Fleischner also chooses not to exploit the inherent drama. Instead, one of the main strengths of Stand Clear of the Closing Doors is that it allows us to view the underground world of the New York subways through Ricky’s eyes. We see it not only as a microcosm of diversity – the interaction of people of all ages, races, and ethnic groups – but as a wondrous kaleidoscope of abstract patterns of color, light, and sound. Fleischner mixes staged scenes and documentary footage so skillfully that it’s hard to tell the difference between the two. We overhear snippets of conversation – a gray-haired man tells a young child in a stroller an anecdote about “Louie the Tailor,” a crazy woman makes an Anti-Semitic remark about the mayor and expresses plans to vote for Mitt Romney, two arrogant guys grossly underestimate the power of the approaching storm – and watch teenage break dancers perform intricate dance movements for the benefit of the riders. On Halloween, people in scary costumes populate the subway, transforming it into a surreal carnival, before the trains finally shut down due to the hurricane. Yet, through all of this, Ricky’s detachment at being lost becomes our own detachment, so that the family drama involving his disappearance feels as if it’s occurring in an alternate universe.

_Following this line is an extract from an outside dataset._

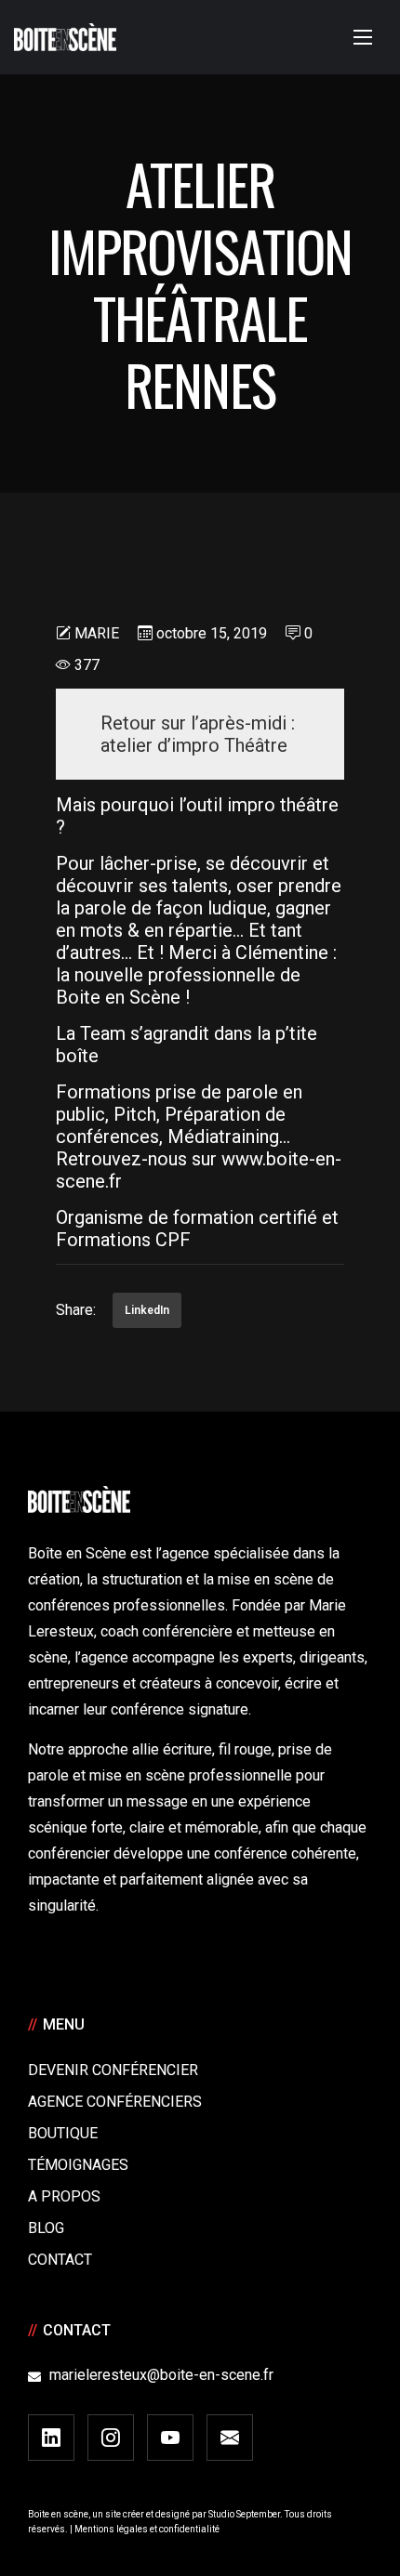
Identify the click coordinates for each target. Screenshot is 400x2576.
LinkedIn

Shot by Adam Jandrup and Ethan Palmer, Stand Clear of the Closing Doors manages to capture the kinetic energy of the subway, and, in the process, the character of New York City itself. The film’s power derives largely from its subjective point of view and carefully observed details. Fleischner joins a group of indie filmmakers – Matt Porterfield, Tim Sutton, Daniel Patrick Carbone, Eliza Hittman, and Jeremy Saulnier, among others – who appear to be moving away from mumblecore’s reliance on dialogue in favor of a new emphasis on visual storytelling and style. Stand Clear of the Closing Doors played at the Wisconsin Film Festival last April, as well as at BAMcinemaFEST, before having a brief theatrical run. Distributed by Oscilloscope, the film is currently available on VOD and just appeared on Amy Taubin’s year-end Top Ten list in Artforum.